DATA PROVIDED START

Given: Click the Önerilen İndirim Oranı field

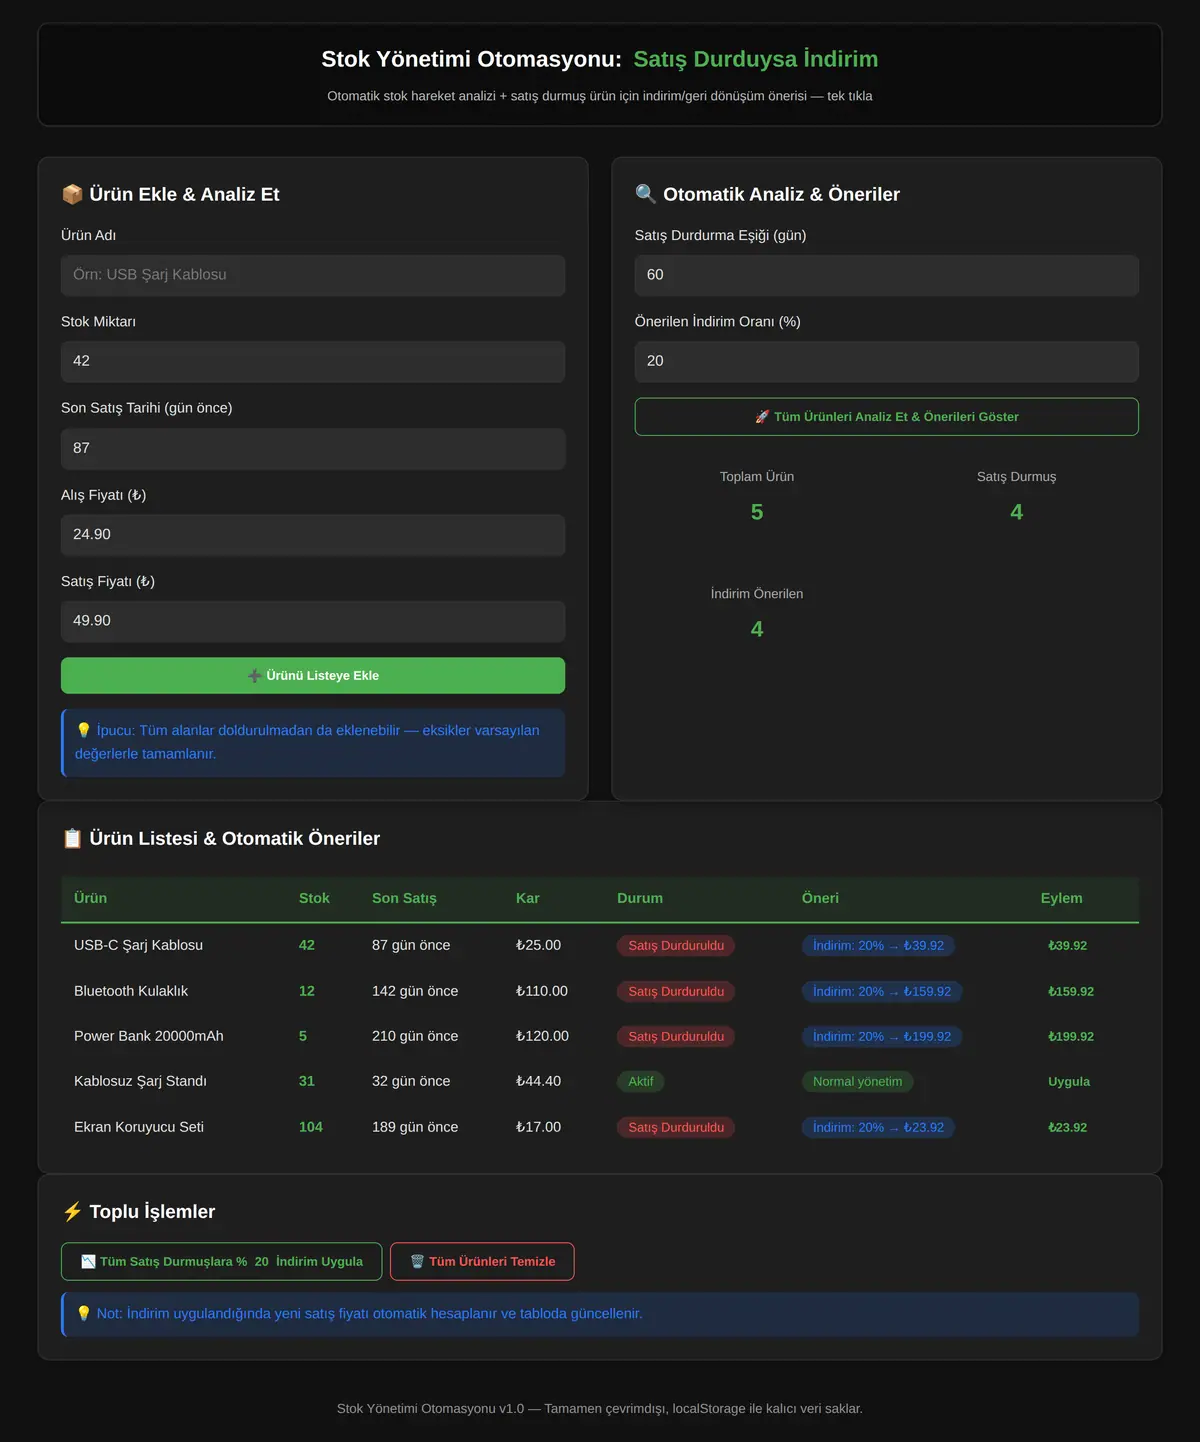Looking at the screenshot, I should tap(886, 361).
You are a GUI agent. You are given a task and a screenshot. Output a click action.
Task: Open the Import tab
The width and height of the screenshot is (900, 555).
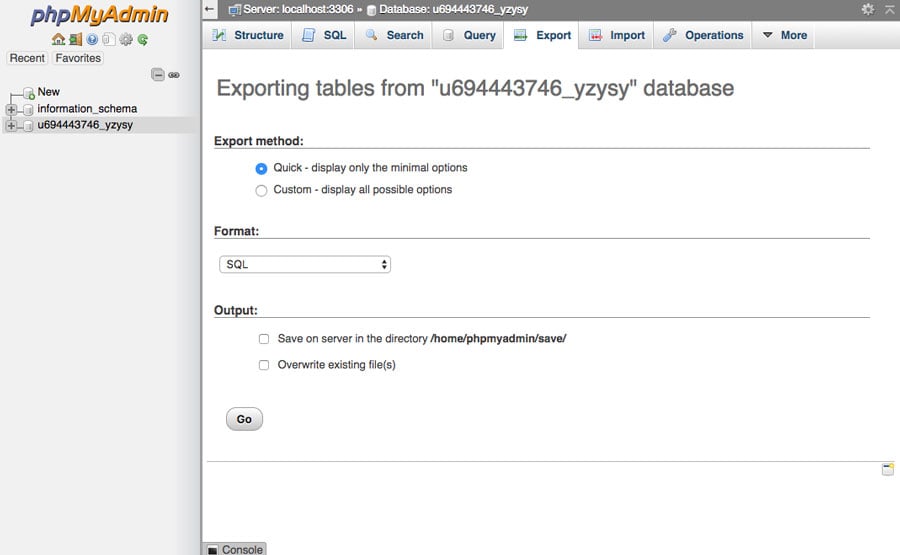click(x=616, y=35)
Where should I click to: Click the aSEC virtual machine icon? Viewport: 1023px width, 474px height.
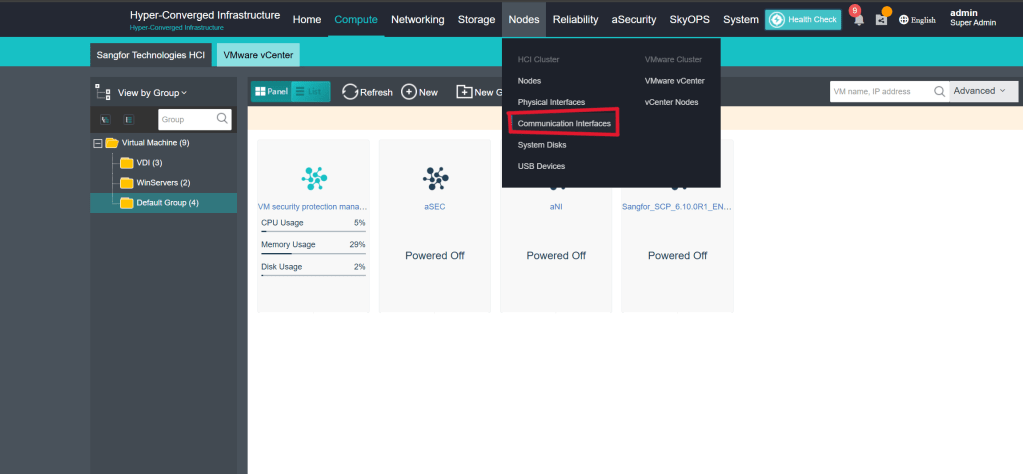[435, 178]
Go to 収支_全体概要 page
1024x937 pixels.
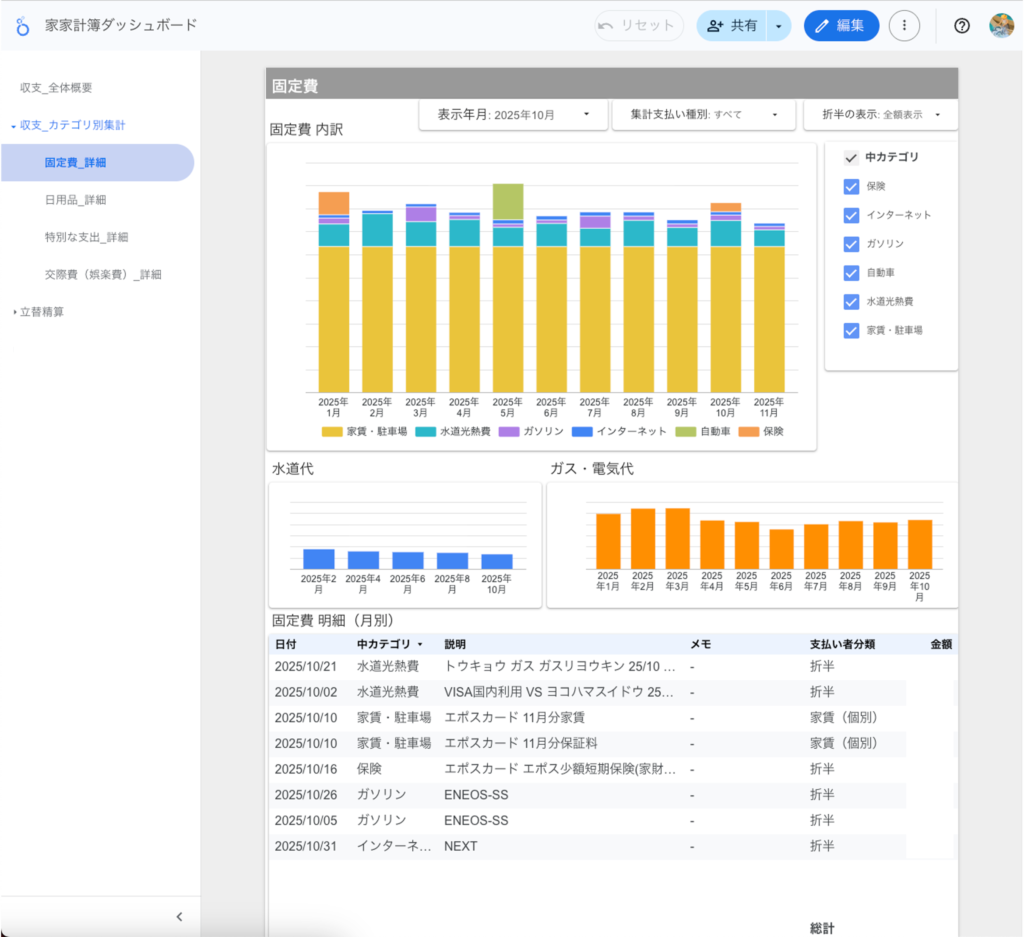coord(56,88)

DATA PROVIDED END

_WHAT YOU WILL DO_
You are asked to reproduce each line above exactly, but to exclude the pictures.

_WRITTEN ANSWER_
Given: Click the Önerilen İndirim Oranı field

Looking at the screenshot, I should tap(886, 361).
You are a GUI agent. You are given a task and a screenshot. Output a click action.
Task: Open the Import tab
The width and height of the screenshot is (900, 555).
click(x=616, y=35)
Where should I click to: Click the aSEC virtual machine icon? Viewport: 1023px width, 474px height.
[435, 178]
Go to 収支_全体概要 page
1024x937 pixels.
coord(56,88)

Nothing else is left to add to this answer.